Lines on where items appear
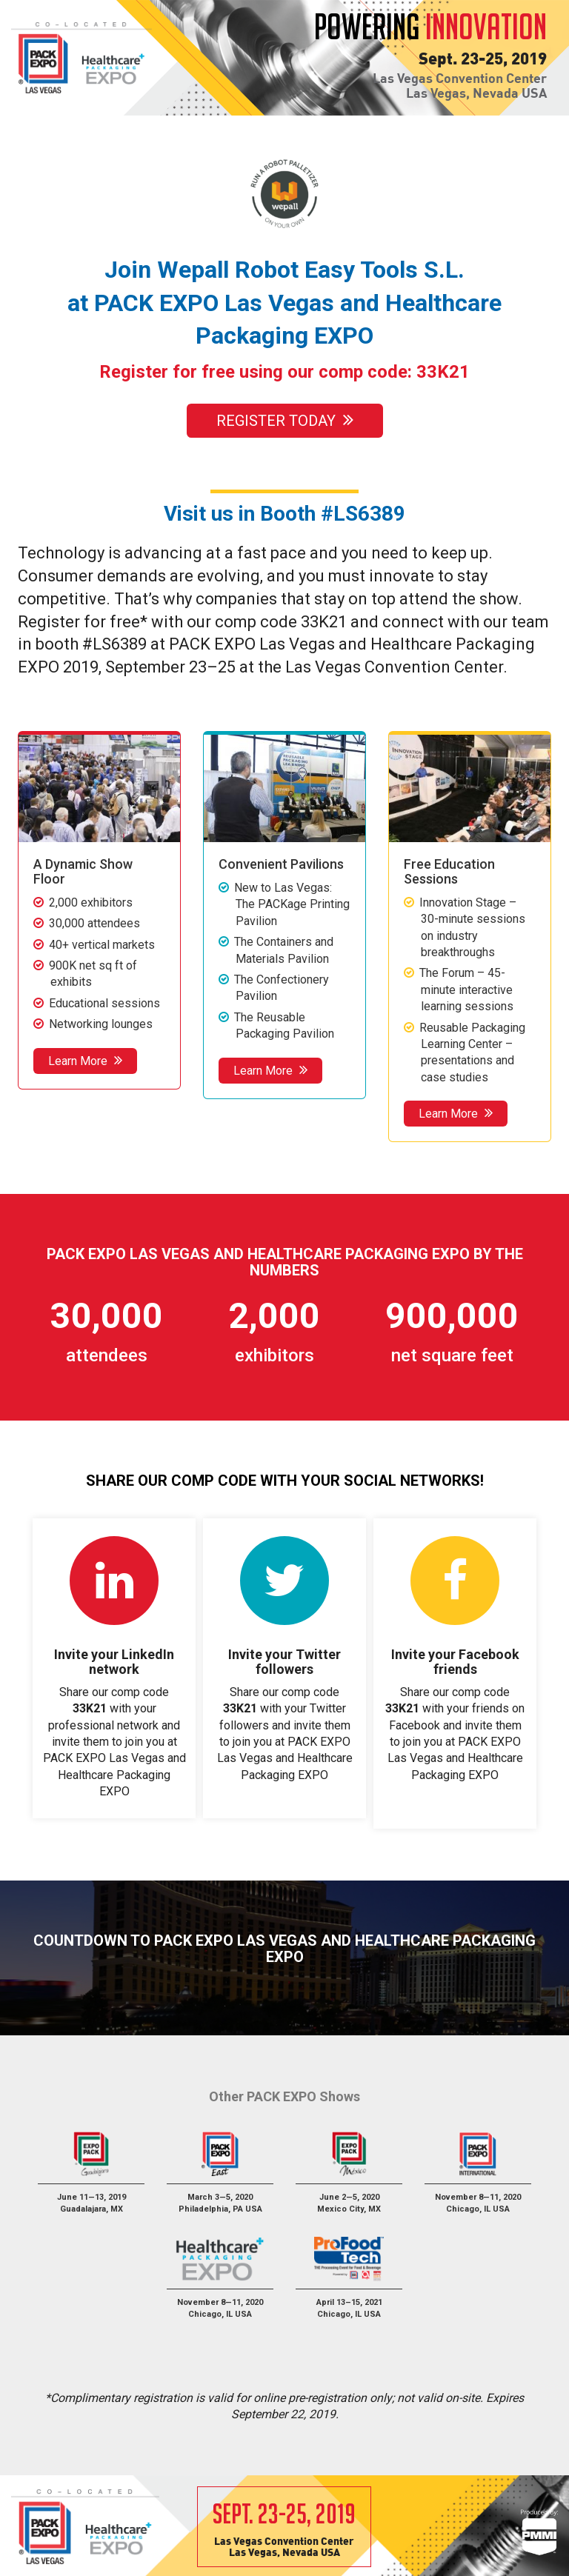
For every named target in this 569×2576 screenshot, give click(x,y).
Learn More (85, 1060)
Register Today (284, 420)
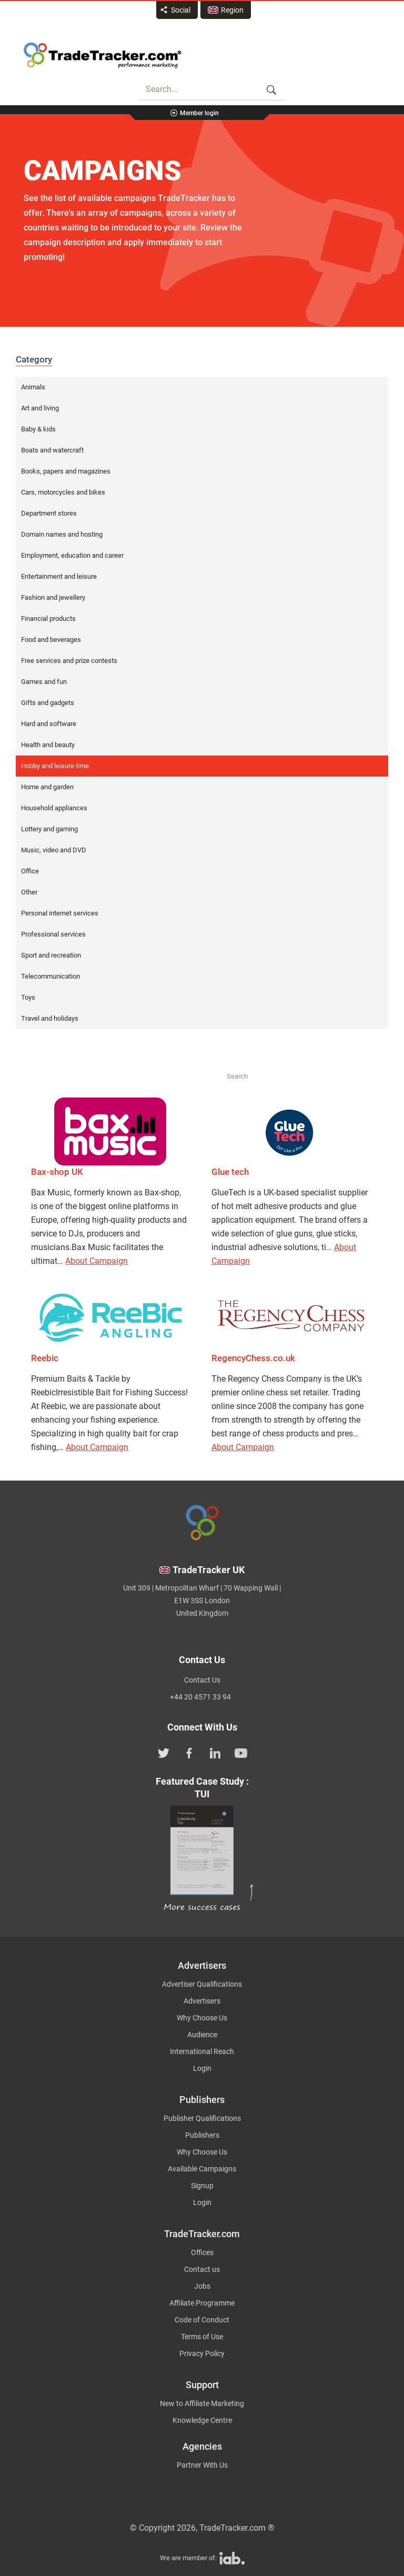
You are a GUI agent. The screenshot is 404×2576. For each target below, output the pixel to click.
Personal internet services (59, 913)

Task prompt: Can you copy out, word for word, the lines above from the one containing "You are a GUI" through the last line?

Completed task:
You are a GUI agent. The screenshot is 404×2576. For each target below, output the pixel to click.
Personal internet services (59, 913)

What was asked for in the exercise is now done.